►

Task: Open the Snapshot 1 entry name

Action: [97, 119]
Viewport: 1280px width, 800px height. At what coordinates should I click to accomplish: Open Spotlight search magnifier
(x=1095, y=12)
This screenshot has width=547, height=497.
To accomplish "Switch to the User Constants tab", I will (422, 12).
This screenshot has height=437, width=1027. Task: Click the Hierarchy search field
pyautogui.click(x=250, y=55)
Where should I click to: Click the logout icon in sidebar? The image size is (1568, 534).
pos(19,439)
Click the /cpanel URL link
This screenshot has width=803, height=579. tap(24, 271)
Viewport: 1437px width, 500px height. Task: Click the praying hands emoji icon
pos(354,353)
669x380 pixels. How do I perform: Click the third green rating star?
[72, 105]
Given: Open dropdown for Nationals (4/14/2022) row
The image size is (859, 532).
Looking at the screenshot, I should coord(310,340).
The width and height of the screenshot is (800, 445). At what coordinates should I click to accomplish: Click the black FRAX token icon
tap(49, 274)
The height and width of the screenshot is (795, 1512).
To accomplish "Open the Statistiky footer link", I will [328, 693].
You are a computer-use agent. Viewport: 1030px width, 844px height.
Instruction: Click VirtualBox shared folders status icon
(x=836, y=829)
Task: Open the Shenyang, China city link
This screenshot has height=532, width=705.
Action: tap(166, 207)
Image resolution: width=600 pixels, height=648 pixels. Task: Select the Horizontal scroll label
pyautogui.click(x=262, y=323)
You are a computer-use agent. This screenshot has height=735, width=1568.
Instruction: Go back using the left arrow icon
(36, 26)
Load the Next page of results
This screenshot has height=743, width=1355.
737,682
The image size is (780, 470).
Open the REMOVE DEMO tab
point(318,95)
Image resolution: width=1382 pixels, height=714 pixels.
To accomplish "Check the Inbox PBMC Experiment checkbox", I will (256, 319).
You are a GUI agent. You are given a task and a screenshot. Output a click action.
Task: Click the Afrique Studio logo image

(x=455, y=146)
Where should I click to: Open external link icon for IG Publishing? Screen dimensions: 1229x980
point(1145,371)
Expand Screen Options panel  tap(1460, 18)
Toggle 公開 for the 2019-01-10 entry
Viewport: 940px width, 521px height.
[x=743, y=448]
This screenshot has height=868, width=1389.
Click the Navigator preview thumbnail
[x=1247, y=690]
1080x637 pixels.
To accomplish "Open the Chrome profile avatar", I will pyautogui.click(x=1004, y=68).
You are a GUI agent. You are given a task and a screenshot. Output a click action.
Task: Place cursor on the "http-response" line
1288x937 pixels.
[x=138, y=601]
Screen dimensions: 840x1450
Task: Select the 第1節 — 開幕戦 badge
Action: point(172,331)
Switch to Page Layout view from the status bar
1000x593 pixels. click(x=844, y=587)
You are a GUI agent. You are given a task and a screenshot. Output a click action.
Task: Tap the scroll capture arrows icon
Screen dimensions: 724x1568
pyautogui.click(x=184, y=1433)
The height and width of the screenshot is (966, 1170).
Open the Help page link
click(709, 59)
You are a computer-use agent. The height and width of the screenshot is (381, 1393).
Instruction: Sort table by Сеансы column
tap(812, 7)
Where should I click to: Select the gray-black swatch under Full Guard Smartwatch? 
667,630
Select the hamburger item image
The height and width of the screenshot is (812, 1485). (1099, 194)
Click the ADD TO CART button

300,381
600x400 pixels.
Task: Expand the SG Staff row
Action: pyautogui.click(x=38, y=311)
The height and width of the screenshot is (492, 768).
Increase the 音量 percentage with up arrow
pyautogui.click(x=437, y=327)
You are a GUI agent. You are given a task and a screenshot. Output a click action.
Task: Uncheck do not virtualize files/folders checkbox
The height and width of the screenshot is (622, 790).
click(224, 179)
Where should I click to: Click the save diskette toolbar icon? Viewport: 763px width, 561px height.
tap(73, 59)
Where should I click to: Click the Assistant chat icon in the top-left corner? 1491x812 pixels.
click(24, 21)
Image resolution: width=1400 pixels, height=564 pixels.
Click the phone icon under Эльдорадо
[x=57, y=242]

◄

**What to work on**
Exactly the lines from the one containing "Expand Screen Options" through the end of the records should be reproduced, and no others.

**Solution to this problem**
Expand Screen Options panel  tap(1460, 18)
Toggle 公開 for the 2019-01-10 entry
Viewport: 940px width, 521px height.
[x=743, y=448]
This screenshot has height=868, width=1389.
Click the Navigator preview thumbnail
[x=1247, y=690]
1080x637 pixels.
To accomplish "Open the Chrome profile avatar", I will pyautogui.click(x=1004, y=68).
You are a GUI agent. You are given a task and a screenshot. Output a click action.
Task: Place cursor on the "http-response" line
1288x937 pixels.
[x=138, y=601]
Screen dimensions: 840x1450
Task: Select the 第1節 — 開幕戦 badge
Action: point(172,331)
Switch to Page Layout view from the status bar
1000x593 pixels. click(x=844, y=587)
You are a GUI agent. You are given a task and a screenshot. Output a click action.
Task: Tap the scroll capture arrows icon
Screen dimensions: 724x1568
pyautogui.click(x=184, y=1433)
The height and width of the screenshot is (966, 1170).
Open the Help page link
click(709, 59)
You are a computer-use agent. The height and width of the screenshot is (381, 1393).
Instruction: Sort table by Сеансы column
tap(812, 7)
Where should I click to: Select the gray-black swatch under Full Guard Smartwatch? 
667,630
Select the hamburger item image
The height and width of the screenshot is (812, 1485). (1099, 194)
Click the ADD TO CART button

300,381
600x400 pixels.
Task: Expand the SG Staff row
Action: pyautogui.click(x=38, y=311)
The height and width of the screenshot is (492, 768).
Increase the 音量 percentage with up arrow
pyautogui.click(x=437, y=327)
You are a GUI agent. You are given a task and a screenshot. Output a click action.
Task: Uncheck do not virtualize files/folders checkbox
The height and width of the screenshot is (622, 790).
click(224, 179)
Where should I click to: Click the save diskette toolbar icon? Viewport: 763px width, 561px height.
tap(73, 59)
Where should I click to: Click the Assistant chat icon in the top-left corner? 1491x812 pixels.
click(24, 21)
Image resolution: width=1400 pixels, height=564 pixels.
Click the phone icon under Эльдорадо
[x=57, y=242]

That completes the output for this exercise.